Enrico Fubini - Com as questões metodológicas e me divertido com o judaísmo na música. "Estética da Música" trata pela primeira vez na minha obra da metodologia da música e da pertinência do pensamento musical. Meu livro anterior, "A Música na Tradição Hebraica", demonstra como o pensamento judaico influenciou a criação musical. O dodecafonismo, criado por Arnold Schoenberg (compositor austríaco, 1874-1951), tem como base um princípio unificador; no caso, os doze sons que dariam conta de toda a criação musical. É puro monoteísmo judaico. Continuo estudando o assunto e preparo o segundo volume referente a ele.
Folha - O que o levou a se interessar pela estética da música?
Fubini - Toco violino, mas foi a formação filosófica que me levou a estudar o estatuto da música no Ocidente. Os filósofos não dão atenção ao tema e menos hoje em dia. A crise da filosofia se reflete no pensamento musical.
Folha - Em "Os Enciclopedistas e a Música", o sr. se refere à música como um constante atentado à razão. Por quê?
Fubini - Observei que a música já tinha um estatuto romântico, ou pré-romântico, no estudo de Diderot sobre a expressão musical. Os iluministas já a viam como uma arte cuja assemanticidade, cuja falta de um significado explícito, lhe dava uma qualidade específica. Daí a necessidade da criação de uma disciplina que estudasse a música em suas peculiaridades.
A música produz um modo de escritura diferente da poesia e propõe um modelo de vida no mundo diverso dos das outras artes.
Folha - O sr. concorda com o crítico George Steiner, que diz que, numa realidade pós-utópica como a de hoje, a música cumpre a função de substituir a religião no imaginário da massa?
Fubini - Concordo no que se refere à música jovem. Droga e música têm uma função substitutiva da religião. Quanto à erudita...
Folha - Os formalistas crêem que ela não serve para nada.
Fubini - De tanto pregarem a nulidade de sentido da música, eles se aproximam do misticismo. Veja Igor Stravinski (músico russo, 1882-1971); ele afirmava que a música não exprimia nada, mas, nas suas derradeiras composições, resolveu atribuir a ela uma função simbólica e mística.
Folha - Como o sr. analisa o panorama atual da música?
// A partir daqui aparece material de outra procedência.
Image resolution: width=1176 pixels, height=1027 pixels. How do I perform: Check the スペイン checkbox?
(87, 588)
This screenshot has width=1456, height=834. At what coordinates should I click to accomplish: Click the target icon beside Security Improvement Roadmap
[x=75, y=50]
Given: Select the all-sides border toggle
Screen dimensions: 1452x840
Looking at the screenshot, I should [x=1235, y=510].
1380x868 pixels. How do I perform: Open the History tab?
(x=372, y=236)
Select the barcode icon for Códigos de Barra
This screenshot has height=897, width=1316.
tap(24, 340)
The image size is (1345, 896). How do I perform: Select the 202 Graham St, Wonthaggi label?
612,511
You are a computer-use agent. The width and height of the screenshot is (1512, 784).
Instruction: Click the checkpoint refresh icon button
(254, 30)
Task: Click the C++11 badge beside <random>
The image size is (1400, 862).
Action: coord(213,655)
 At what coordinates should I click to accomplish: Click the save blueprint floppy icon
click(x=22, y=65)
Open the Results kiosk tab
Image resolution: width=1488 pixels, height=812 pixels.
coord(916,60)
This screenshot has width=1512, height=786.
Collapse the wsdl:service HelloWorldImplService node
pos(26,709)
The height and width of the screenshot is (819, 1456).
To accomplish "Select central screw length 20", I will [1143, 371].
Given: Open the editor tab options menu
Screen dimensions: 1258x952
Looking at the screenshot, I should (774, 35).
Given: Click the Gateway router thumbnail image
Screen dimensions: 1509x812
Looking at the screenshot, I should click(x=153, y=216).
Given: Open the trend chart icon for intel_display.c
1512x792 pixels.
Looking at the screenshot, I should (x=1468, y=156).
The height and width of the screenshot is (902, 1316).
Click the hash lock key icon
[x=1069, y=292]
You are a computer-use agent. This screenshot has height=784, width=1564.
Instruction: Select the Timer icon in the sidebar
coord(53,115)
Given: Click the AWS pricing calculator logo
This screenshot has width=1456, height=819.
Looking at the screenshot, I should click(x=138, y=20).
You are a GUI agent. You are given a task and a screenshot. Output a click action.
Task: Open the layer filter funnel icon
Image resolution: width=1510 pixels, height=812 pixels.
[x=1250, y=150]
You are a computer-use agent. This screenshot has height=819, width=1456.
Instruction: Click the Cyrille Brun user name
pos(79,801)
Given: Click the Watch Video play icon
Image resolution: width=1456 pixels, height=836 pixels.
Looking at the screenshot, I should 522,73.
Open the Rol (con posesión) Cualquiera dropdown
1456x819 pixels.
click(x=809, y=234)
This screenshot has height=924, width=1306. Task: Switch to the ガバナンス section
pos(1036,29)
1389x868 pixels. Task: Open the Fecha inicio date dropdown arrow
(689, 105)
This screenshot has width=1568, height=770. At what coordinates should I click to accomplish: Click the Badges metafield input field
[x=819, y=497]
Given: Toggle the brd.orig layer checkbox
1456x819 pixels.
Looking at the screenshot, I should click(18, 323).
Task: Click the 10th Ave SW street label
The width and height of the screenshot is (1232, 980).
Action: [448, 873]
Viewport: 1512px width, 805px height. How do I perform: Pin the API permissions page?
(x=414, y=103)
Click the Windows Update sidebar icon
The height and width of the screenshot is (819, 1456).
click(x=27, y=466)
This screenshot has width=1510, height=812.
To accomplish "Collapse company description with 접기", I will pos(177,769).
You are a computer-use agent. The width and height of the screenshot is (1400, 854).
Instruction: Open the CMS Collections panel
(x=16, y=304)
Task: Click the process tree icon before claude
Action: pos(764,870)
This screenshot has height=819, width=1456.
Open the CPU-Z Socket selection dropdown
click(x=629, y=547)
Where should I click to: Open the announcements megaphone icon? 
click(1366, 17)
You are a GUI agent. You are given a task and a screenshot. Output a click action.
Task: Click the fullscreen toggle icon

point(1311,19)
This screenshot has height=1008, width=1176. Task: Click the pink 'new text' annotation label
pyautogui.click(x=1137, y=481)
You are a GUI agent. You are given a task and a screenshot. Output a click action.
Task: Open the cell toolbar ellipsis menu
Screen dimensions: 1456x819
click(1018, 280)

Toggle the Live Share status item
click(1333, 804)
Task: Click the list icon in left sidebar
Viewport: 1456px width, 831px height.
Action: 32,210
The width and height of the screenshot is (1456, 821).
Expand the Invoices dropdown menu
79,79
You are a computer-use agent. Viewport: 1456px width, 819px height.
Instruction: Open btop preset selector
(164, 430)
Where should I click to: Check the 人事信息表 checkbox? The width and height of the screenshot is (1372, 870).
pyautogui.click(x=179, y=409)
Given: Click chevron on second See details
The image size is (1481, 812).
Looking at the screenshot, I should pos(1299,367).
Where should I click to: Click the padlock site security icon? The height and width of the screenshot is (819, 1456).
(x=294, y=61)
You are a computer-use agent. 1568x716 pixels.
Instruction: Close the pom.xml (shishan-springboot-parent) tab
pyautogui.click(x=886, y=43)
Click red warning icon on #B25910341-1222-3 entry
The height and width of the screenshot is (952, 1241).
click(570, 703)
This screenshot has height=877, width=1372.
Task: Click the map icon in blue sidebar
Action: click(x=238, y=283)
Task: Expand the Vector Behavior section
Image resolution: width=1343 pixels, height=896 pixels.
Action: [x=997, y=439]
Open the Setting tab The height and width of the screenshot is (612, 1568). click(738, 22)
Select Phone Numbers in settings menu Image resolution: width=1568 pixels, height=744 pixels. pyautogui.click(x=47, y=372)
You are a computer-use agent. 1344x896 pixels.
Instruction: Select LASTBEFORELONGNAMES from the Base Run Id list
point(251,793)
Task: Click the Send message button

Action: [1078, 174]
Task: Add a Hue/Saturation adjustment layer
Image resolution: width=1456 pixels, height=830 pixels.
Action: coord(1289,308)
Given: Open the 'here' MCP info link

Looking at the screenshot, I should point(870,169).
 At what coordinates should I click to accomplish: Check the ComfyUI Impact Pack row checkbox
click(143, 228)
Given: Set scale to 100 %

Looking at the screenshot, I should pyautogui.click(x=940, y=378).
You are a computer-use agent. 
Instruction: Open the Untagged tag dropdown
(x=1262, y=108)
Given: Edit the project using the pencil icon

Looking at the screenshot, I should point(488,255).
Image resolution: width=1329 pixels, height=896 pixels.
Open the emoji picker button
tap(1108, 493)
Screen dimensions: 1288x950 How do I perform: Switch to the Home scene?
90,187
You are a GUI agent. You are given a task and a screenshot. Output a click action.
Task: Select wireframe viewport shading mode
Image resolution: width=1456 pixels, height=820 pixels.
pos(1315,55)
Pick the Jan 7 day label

Fubini - A vanguarda se exauriu e os músicos voltaram à normalidade. Buscam recuperar o clima tonal. Ainda não fazem um som agradável, mas tentam. O período heróico da experimentação criou um panorama fracionado, de ruptura com a tradição. Hoje abandonamos o doutrinarismo da vanguarda e vivemos a liberdade de criação. Tudo é possível e daí o perigo de tudo se homogeneizar.
Com isso, o pensamento sobre a música deve abandonar a globalização e responder a questões pequenas, de sociologia, história e linguagem. Até a normalidade pode trazer desafios.